Kafkadesk is a proud partner of the USA-Central Europe Women in Business Summit, organised by Polish-American Women Entrepreneurs and Cultural Vistas, that will take place on October 17 in New York City. By bringing together 350 business leaders, innovators, changemakers and entrepreneurs from across the USA, Poland, the Czech Republic, Hungary, Slovakia and Germany, the exciting new initiative promises to be the largest and most important summit of its kind.
We had the chance to speak with Czech entrepreneur Ivana Hronová, co-founder of Travel a la Carte, an AI-based travel agent all in one travel app, who will be speaking at the event about her experience starting and scaling up a business.
You are the co-founder and CEO of Travel a la Carte, as well as the founder of Arta&Design, a digital agency providing digital marketing advisory and services. Could you tell us a bit about what motivated you and how you got started?
After not being able to complete my studies, I left school and I didn’t have idea of the direction I wanted to take my career. After traveling some bit, I saw a gap in the market with at the same time quite a big demand for digital marketing and website development. I started Arta&Design providing services to other companies in marketing before transforming it into a proper marketing company, designing campaigns, billboards and websites, as well furniture. Currently, my sister is overlooking this project as I focus my full attention now on a second project of mine: Travel a la Carte.
Tell us more about that second project of yours.
Travel a la Carte came up as a sudden idea. I used to travel a lot and always found myself in trouble, so I imagined an app that would help me with everything while travelling alone. It was just an idea, like a stone you throw to the sea and make a wish, it was really only with my co-founders Kim Najman and Olga Grillova, and the team that it started to shape into something more concrete.
What were the first challenges you encountered and how did you overcome them?
There were a lot of challenges and still are. I would say that in order to win, it is really important to learn how to lose, and I think I have become a great loser! We develop in discomfort. You must try and if you fail try again but better.
The notion of ‘winning’ and ‘success’ has arguably changed meaning in recent years. How would you personally define ‘success’?
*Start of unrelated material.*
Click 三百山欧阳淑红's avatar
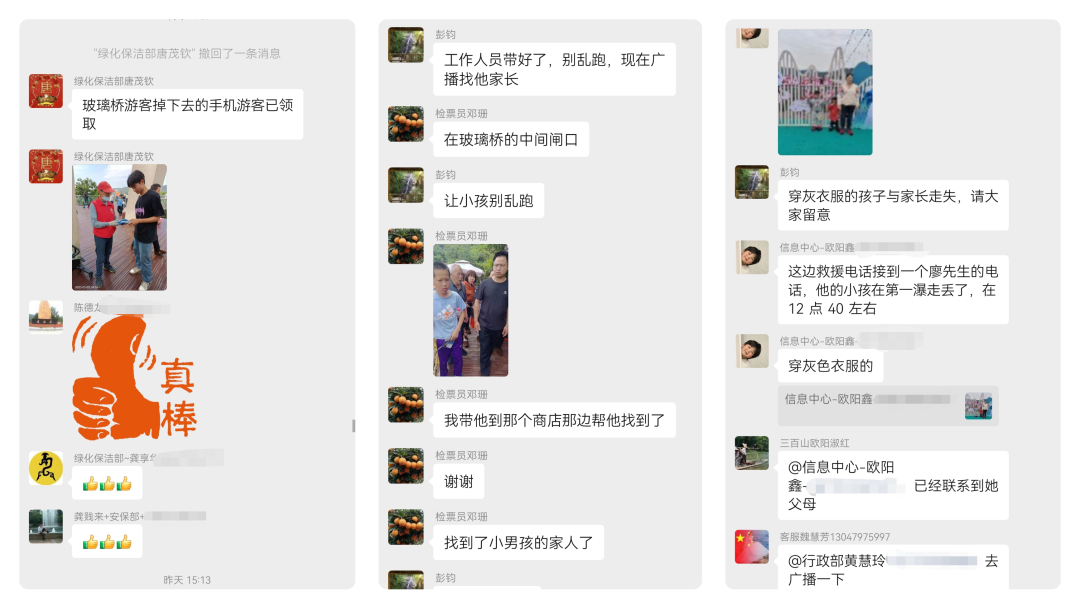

I would say that everyone sees in success something different. For me, success is growth and personal calm and happiness. It is great that something you are putting your energy into is growing under your hands and you have a happy team around you.
Figures show that still today discrimination poses a major hurdle to women who seek business funding. What are according to you the main challenges women entrepreneurs face?
To be honest, in this past year, I have seen more positive feedbacks from women who seek business funding than ever before. There are more and more funds supporting woman in business… as well as funds supporting just business! I can’t imagine seeing a fund supporting only men… that would be discrimination! So even though there are still some inequalities in the work places between men and women that we have to work on, with salaries, for example, on the side of funding, especially in New York, there is a really big improvement.
Would you say these challenges are more prominent in the start-up industries? Has it changed in recent years? Why is that?
I think so, because you have a lot of young founders, not that experienced who have to face situations and lead a company, which is something they have never done before. Sometimes, we even don’t even know what we are doing. There is no experienced manager above us who we could ask for help or to correct what we have done, we have to do it and take decisions, even if sometimes we are not sure about the outcome. But that is how we learn. I think we learn much faster than in corporate companies. We succeed or feel the failure on our own skin. There is no one else who would take the responsibility for us. Failing is much more bitter, overcoming challenges much sweeter…
How would you compare the start-up ecosystems in the USA and in your native Czech Republic? In what ways can the two countries learn from one another?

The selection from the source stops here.